DOCUMENT PASSAGE:
==========

Live album by Bon Jovi
- Released: May 22, 2001
- Recorded: April 24, 1985; November 10, 1995 – January 2001
- Venue: various
- Length: 77:48
- Label: Island
- Producer: Obie O'Brien; Jon Bon Jovi; Richie Sambora; Luke Ebbin; Desmond Child;

Bon Jovi chronology
| Crush (2000) | One Wild Night Live 1985–2001 (2001) | Bounce (2002) |

Singles from One Wild Night Live 1985–2001
- "One Wild Night (2001)" Released: April 30, 2001; "Wanted Dead or Alive (Live)" Released: July 2001;

= One Wild Night Live 1985–2001 =

One Wild Night Live 1985–2001 is the first live album by the American rock band Bon Jovi, released on May 22, 2001. The album includes live covers of Neil Young's "Rockin' in the Free World" and performance of the Boomtown Rats' "I Don't Like Mondays", with a guest appearance by their lead singer Bob Geldof. The album charted at number 20 on the US Billboard 200 chart.

==========

SOURCE DATA:
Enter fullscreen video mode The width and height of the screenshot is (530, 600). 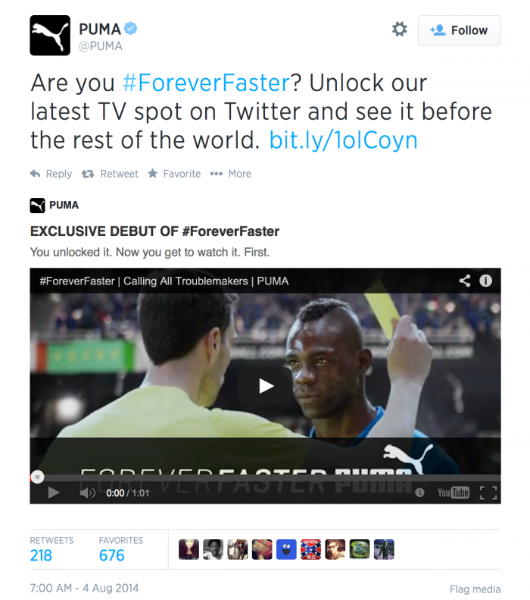coord(488,493)
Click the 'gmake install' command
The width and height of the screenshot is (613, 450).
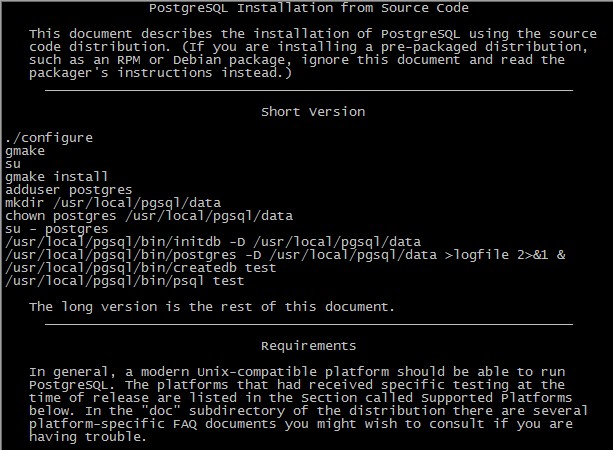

==========

REQUIRED WORK:
1. Answer these questions about the Bon Jovi live album article:
(a) Which label released the album?
(b) What position did the album reach on the US Billboard 200 chart?
(c) Which Neil Young song does the album cover?
2. Using the Bon Jovi live album article, explain in one to three sentences why Bob Geldof is heard on the album.
3. Write the next part of the Bon Jovi live album article.
The listing plays no role in this work.

EXPECTED ANSWERS:
1.
(a) Island
(b) Number 20
(c) "Rockin' in the Free World"

2. Bob Geldof makes a guest appearance on the album's performance of "I Don't Like Mondays." He is the lead singer of the Boomtown Rats, the band whose song it is.

3.
Professional ratings
Review scores
| Source | Rating |
| AllMusic | link |
| Entertainment Weekly | B− link |
| Rolling Stone | (mixed) link |
| The Rolling Stone Album Guide | link |

==Versions of songs==
The duet of "I Don't Like Mondays" with Bob Geldof was performed at Wembley Stadium just two weeks short of the tenth anniversary of Live Aid, where Geldof performed the same song at the same stadium as part of the Boomtown Rats. He would later perform the same song almost exactly ten years later in London again at Live 8. This 1995 rendition of the song was previously released on a rare special edition 2-CD version of These Days. Several copies of the album misprint the year of the recording as 2000 however the actual year is 1995 when Bon Jovi performed at Wembley Stadium as part of the These Days tour. During the intro to the song, Jon Bon Bovi mistakenly welcomes Bob Geldof by saying to the crowd, "You should be proud to call him your own" despite Geldof being Irish, not English.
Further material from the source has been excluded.